Sonography of newborns with congenital cytomegalovirus infection sometimes shows branching curvilinear hyperechoic bands in the basal ganglia. This appearance is termed “lenticulostriate vasculopathy.” This may be related to a mineralizing vasculopathy or small vessel flow alteration. Although common with cytomegalovirus infections, this finding also occurs with other congenital infections, as well as various noninfectious ischemic or toxic injuries to the developing brain.^9,10

Toxoplasmosis

Congenital toxoplasmosis is an intrauterine infection with the protozoan Toxoplasma gondii. The infection is usually acquired by maternal ingestion of oocysts in uncooked meat. The prevalence of congenital toxoplasmosis in United States is approximately 1 in 2000 livebirths. The clinical spectrum ranges from asymptomatic to fatal. Up to 90% of fetal infections are asymptomatic at birth. Newborns with symptomatic congenital toxoplasmosis have a 10% to 15% mortality rate; substantial long-term sequelae such as intellectual impairment occur in nearly all survivors. More severe manifestations of infection occur when exposure is early during pregnancy.

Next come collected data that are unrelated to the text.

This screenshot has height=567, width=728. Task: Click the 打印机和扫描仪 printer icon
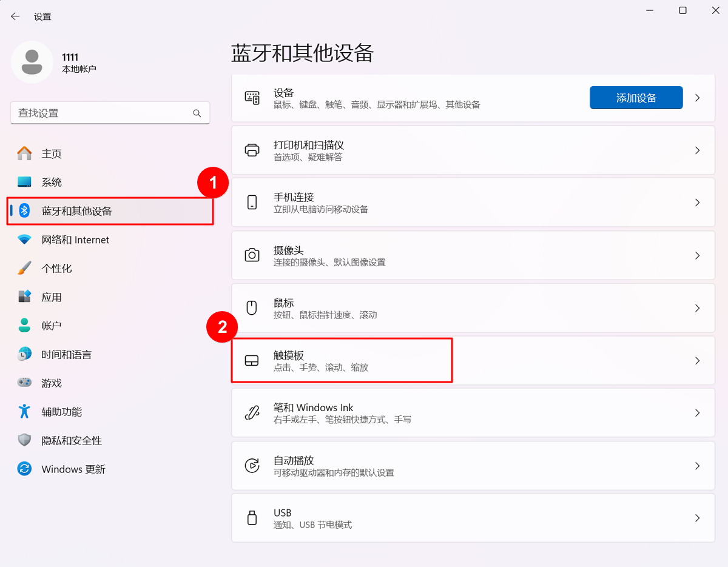pos(252,150)
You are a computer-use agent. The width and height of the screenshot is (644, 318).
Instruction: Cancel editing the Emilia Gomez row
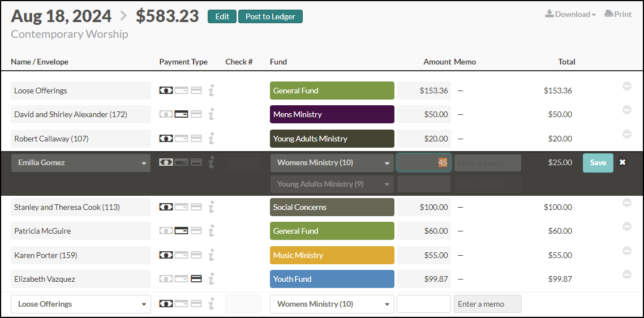coord(622,162)
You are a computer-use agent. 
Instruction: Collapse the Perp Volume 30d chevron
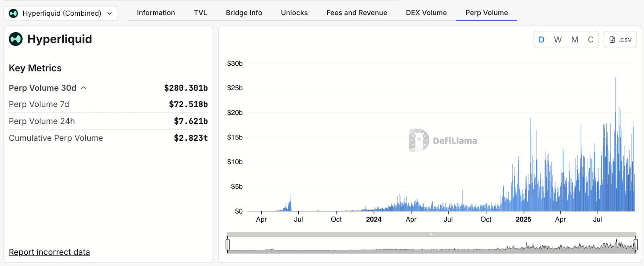coord(84,88)
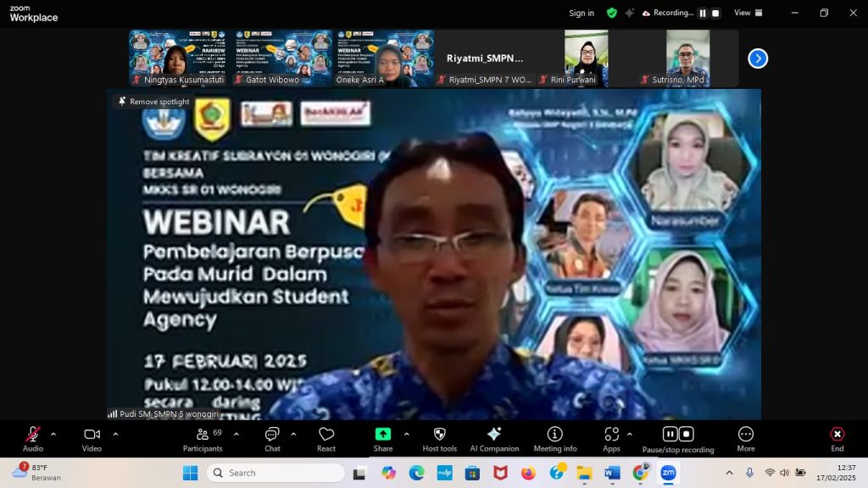Expand the Audio options arrow
Image resolution: width=868 pixels, height=488 pixels.
pyautogui.click(x=53, y=434)
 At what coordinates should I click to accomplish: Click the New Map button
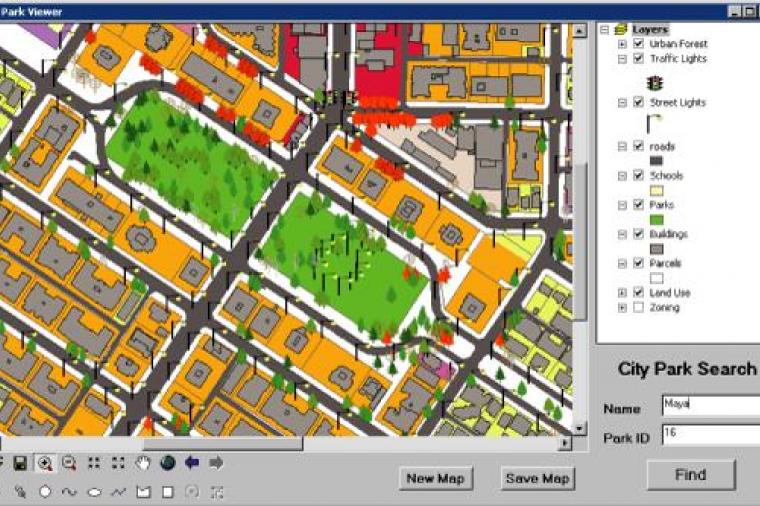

Infection during the first trimester can lead to retinochoroiditis, severe neurological compromise, microcephaly, hepatosplenomegaly, and skin alterations. Infection later during gestation often is clinically silent at birth. These children may later develop seizures, psychomotor disturbances, visual loss, and hearing deficits.^11,12

Congenital toxoplasmosis can produce a granulomatous meningitis or diffuse inflammation of the brain parenchyma. Aqueductal involvement can lead to hydrocephalus. With severe infections occurring during the second trimester, severe brain underdevelopment or hydranencephaly may occur. The parenchymal brain involvement usually predominates in the basal ganglia, deep white matter, and areas adjacent to the cerebral aqueduct. Inflammation and necrosis are often most prominent in the periventricular regions. Foci of brain destruction often undergo calcification. Malformations of cortical development are uncommon in congenital toxoplasmosis, but occasionally occur with early fetal infections.

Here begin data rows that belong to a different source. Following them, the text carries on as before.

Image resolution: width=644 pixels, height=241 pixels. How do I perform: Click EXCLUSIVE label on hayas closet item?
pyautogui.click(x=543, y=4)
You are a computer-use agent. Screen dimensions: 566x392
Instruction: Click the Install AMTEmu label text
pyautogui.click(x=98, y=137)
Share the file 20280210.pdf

Neuroimaging studies of infants with severe manifestations of toxoplasmosis acquired early during gestation include extensive cerebral calcifications, ventriculomegaly (due to obstruction or atrophy), generalized cerebral underdevelopment, and regions of porencephaly (due to foci of fetal brain necrosis) (Figure 16-3). Ventriculomegaly is often most prominent in the posterior aspects of the lateral ventricles. Hydranencephaly or polymicrogyria may be present in severe cases. Calcifications within the basal ganglia are common. Microphthalmia and ocular calcifications may also be present. With mild forms of congenital toxoplasmosis, imaging studies show only scattered small periventricular calcifications and minimal ventriculomegaly.^13,14

Herpes Simplex Virus

The newborn with HSV infection can acquire the organism in utero, intrapartum, or postnatally. True congenital HSV infections are uncommon; these occur by the hematogenous-placental pathway. Severe infections occurring during the first trimester may lead to global brain underdevelopment, hydranencephaly, and intracranial calcifications. The major clinical features of intrauterine infection with HSV comprise a triad of findings: (1) skin vesicles and scarring, (2) manifestations of eye infection, and (3) microcephaly or hydranencephaly.^15–17

Acquired herpes simplex infection due to intrapartum or postnatal exposure is much more common (85% to 90% of cases) than the true congenital form. Neonatal herpes simplex infections occur in up to 1 per 2000 deliveries. This is most often due to HSV type 2 exposure during passage through the birth canal. Subsequent viral replication is usually limited to the site of entry, producing infection of the skin, eyes, and/or mouth. These infants present clinically at approximately 10 days of age, usually with clusters of discrete vesicles or with keratoconjunctivitis. If there is progressive viral replication and dissemination, the CNS, lungs, liver, adrenal glands, and other organs can be infected. CNS involvement is usually in the form of meningoencephalitis, with symptoms developing during the first few weeks of life. Neonatal infections with HSV type 1 can also occur. These infections are clinically less severe than those due to type 2, have a slightly later clinical onset, and are most frequently acquired after delivery.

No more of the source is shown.